Stefan had leased an apartment near the Palace of the Popes for the summer, and Miranda was staying in a modern, charmless hotel a block from the palace. That hotel was fully booked now, though, as was every other hotel near the palace — a month-long theater festival was about to fill Avignon with throngs of tourists — so they’d been forced to look farther afield for my lodgings. Within the narrow circumference of old Avignon, luckily, no place was terribly far afield.

The Fiat spiraled down through the underground garage and out past the city wall, and Stefan turned onto a road that circled the wall like a moat. To our right were the wall’s stone ramparts; to our left, the green waters of the Rhône. Halfway around the perimeter, we re-entered the old city and doubled back, this time hemmed tightly between the wall’s inner face and the press of densely packed houses, their stone and stucco façades crowding the narrowest sidewalk I’d ever seen. We pulled up in front of a three-story structure that offered only one tiny, round window — scarcely more than a porthole — at street level, though the upper levels each had several large windows. An arched wooden door, painted emerald green, was set into the wall to the left of the porthole, but the door was locked, and didn’t look like a gateway to hospitality, at least not to my bleary eyes. Stefan rapped sharply on the door, waited a bit, and then rapped again, harder. Miranda, meanwhile, wandered farther up the street, stopping at a vine-draped opening in the wall that was secured by a pair of barn-style doors, also emerald green. “I think this is the entrance,” she called. “Here’s a sign, and a doorbell.” She pressed the button, and deep within the building I heard a faint buzz.

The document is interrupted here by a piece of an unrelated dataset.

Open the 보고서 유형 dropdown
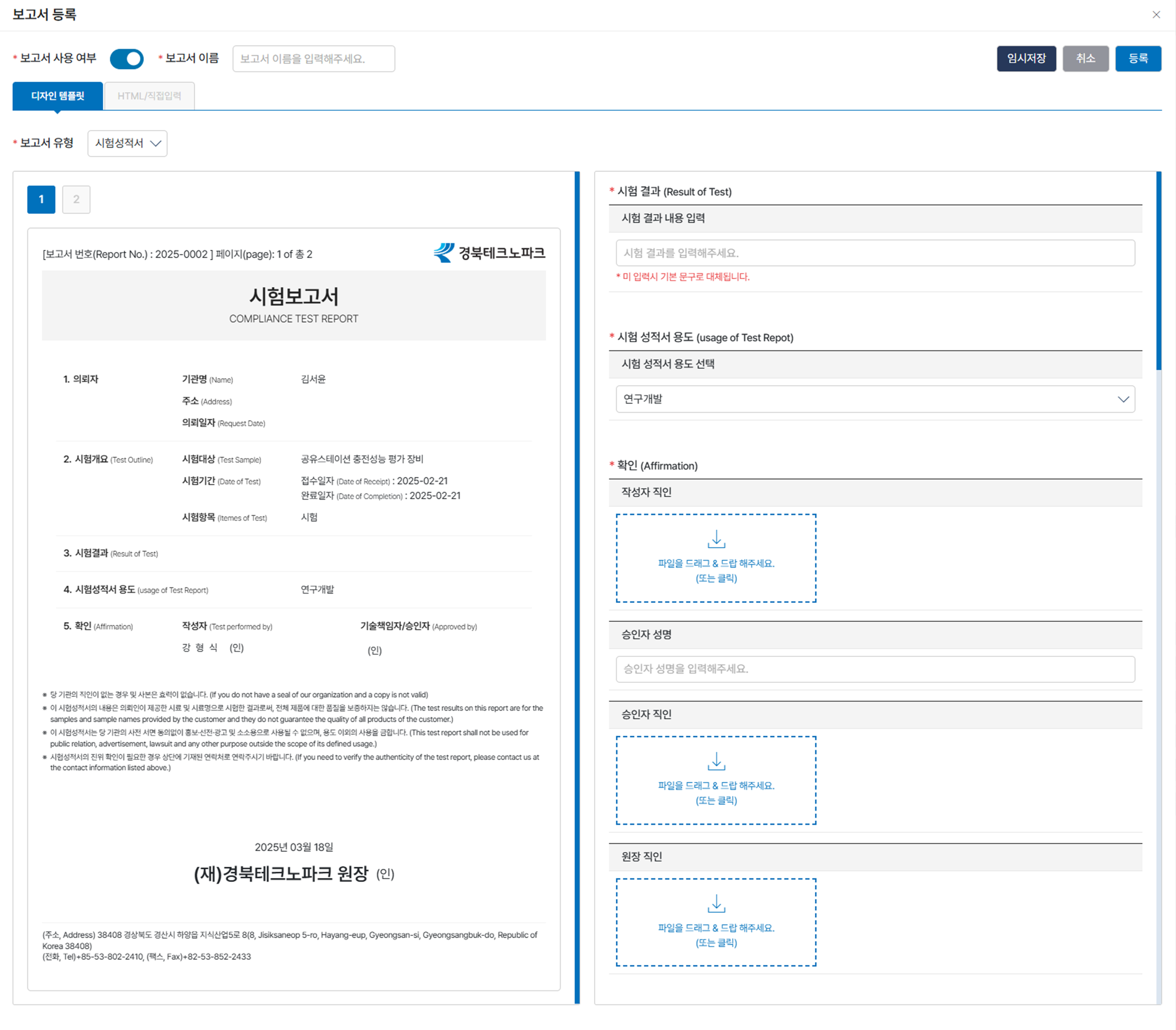This screenshot has width=1176, height=1030. [x=127, y=143]
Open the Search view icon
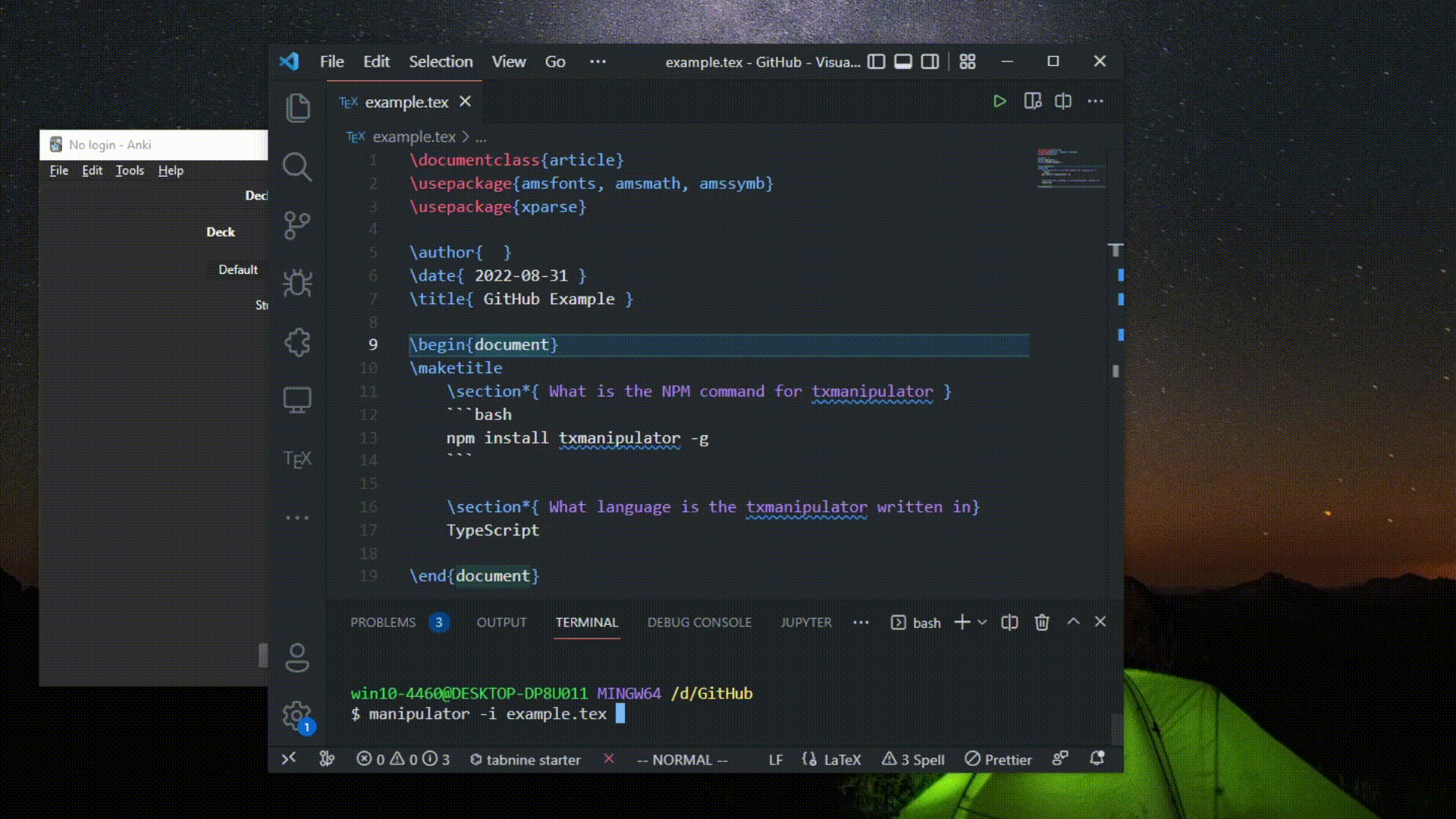 297,167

The sign, partly hidden by the vines, consisted of three repetitions of the word “Lumani” cut from a thick plate of steel and bolted to the wall, one atop the other. The vines hung halfway down the doors, an irregular fringe that varied bet

ween chest and head high. The tendrils reminded me of kudzu, the fast-growing Tennessee vine that, given half a chance and half a week, could swallow trees, barns, even slow-moving cows. Inside, I heard footsteps approaching the doors, then the rattle of a key in the lock. I suspected I was about to be greeted by an eccentric, crabby old Frenchwoman in bathrobe and slippers.

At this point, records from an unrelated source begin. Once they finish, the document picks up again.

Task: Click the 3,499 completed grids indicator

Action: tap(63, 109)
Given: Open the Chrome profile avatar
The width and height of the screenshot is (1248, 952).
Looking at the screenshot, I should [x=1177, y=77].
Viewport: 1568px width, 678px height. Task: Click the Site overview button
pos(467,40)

The left-hand door swung open, and the crabby old Frenchwoman turned out to be a lovely woman, possibly fifty, with wavy brown hair, warm brown eyes, and an even warmer smile. “Ah, bonjour. Hello, and welcome to Lumani,” she said. “I am Elisabeth.” An elfin-looking man with sparkling eyes and a short fringe of gray hair rounded a corner and joined her. “And this is my husband, Jean.” The final sound of his name — the — on of zhon—lodged in her nose rather than emerging through her lips, and I was reminded that French pronunciation was a mystery I would never master. “Please, please to come inside.”

Miranda, Stefan, and I ducked beneath the curtain of vines, followed my hosts down a short driveway, and stepped into a place of enchantment: a huge, enclosed garden courtyard complete with an arbor, hammocks, a gurgling fountain, large plane trees, and an immense metal mobile hanging from a cable rigged to one of the trees.

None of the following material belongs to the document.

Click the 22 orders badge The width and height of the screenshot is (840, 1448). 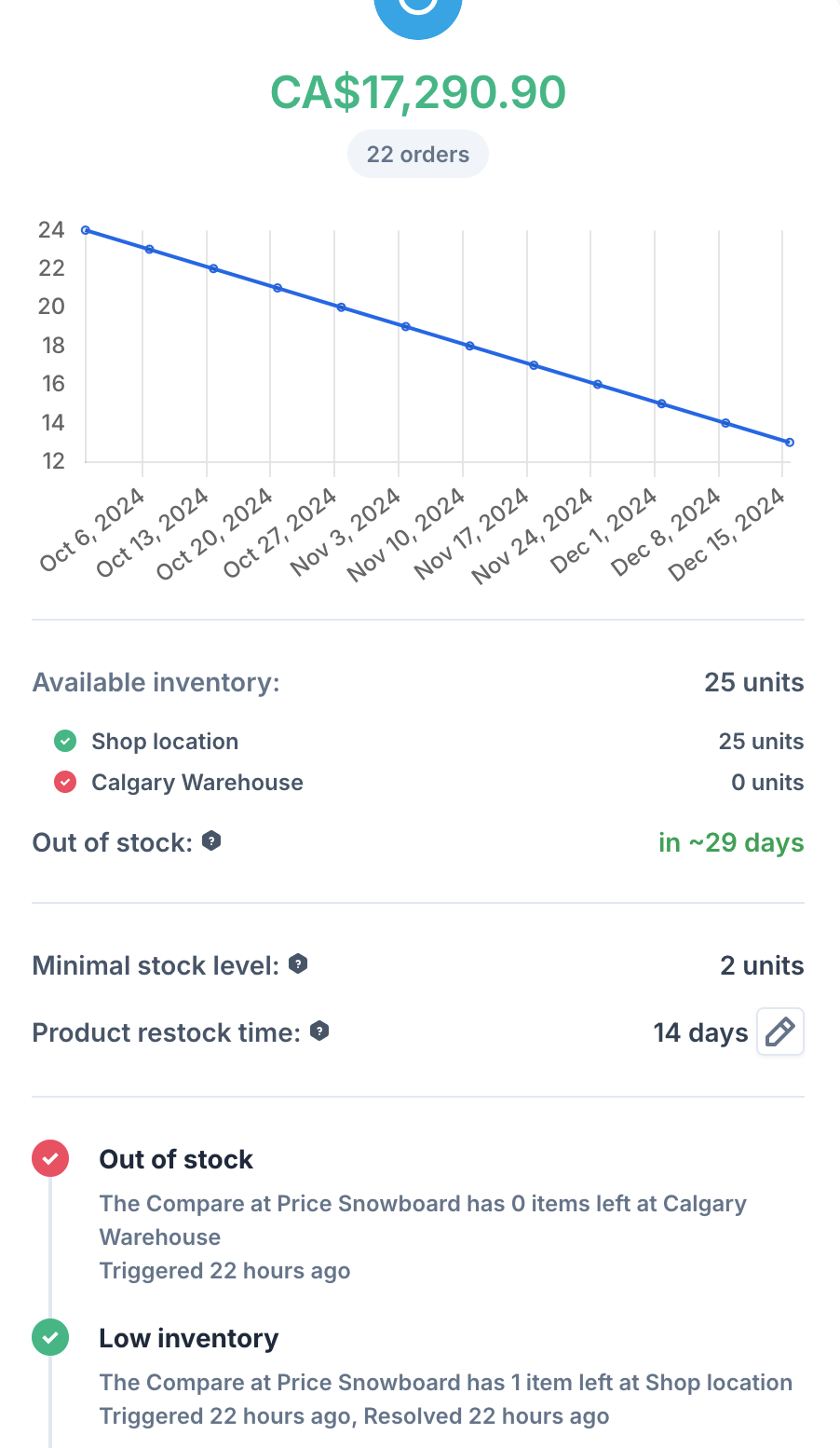click(418, 155)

“What a lovely place!” exclaimed Miranda, turning in a slow circle to take it all in. Jean offered to show us around, while Elisabeth went to pour drinks — wine for everyone else, orange juice for me.

Lumani was like a cozy private gallery. The walls were covered with abstract paintings, and the garden and indoor spaces were full of sculptures, large and small. “The art is beautiful,” I said. “Are the artists local? From Avignon?”

“I made the sculptures,” Jean said shyly; then, with obvious pride, he added, “The paintings are by Elisabeth.”

Elisabeth emerged with the tray of drinks. I’d requested orange juice, but what she’d brought me was a deep red. Was it cranberry? Not my favorite, but I took a polite sip. Surprisingly, it was orange juice, freshly squeezed with a hint of pulp, but a richer flavor than regular orange juice — as if even the fruit in Avignon spoke with an exotic accent. “Delicious,” I said.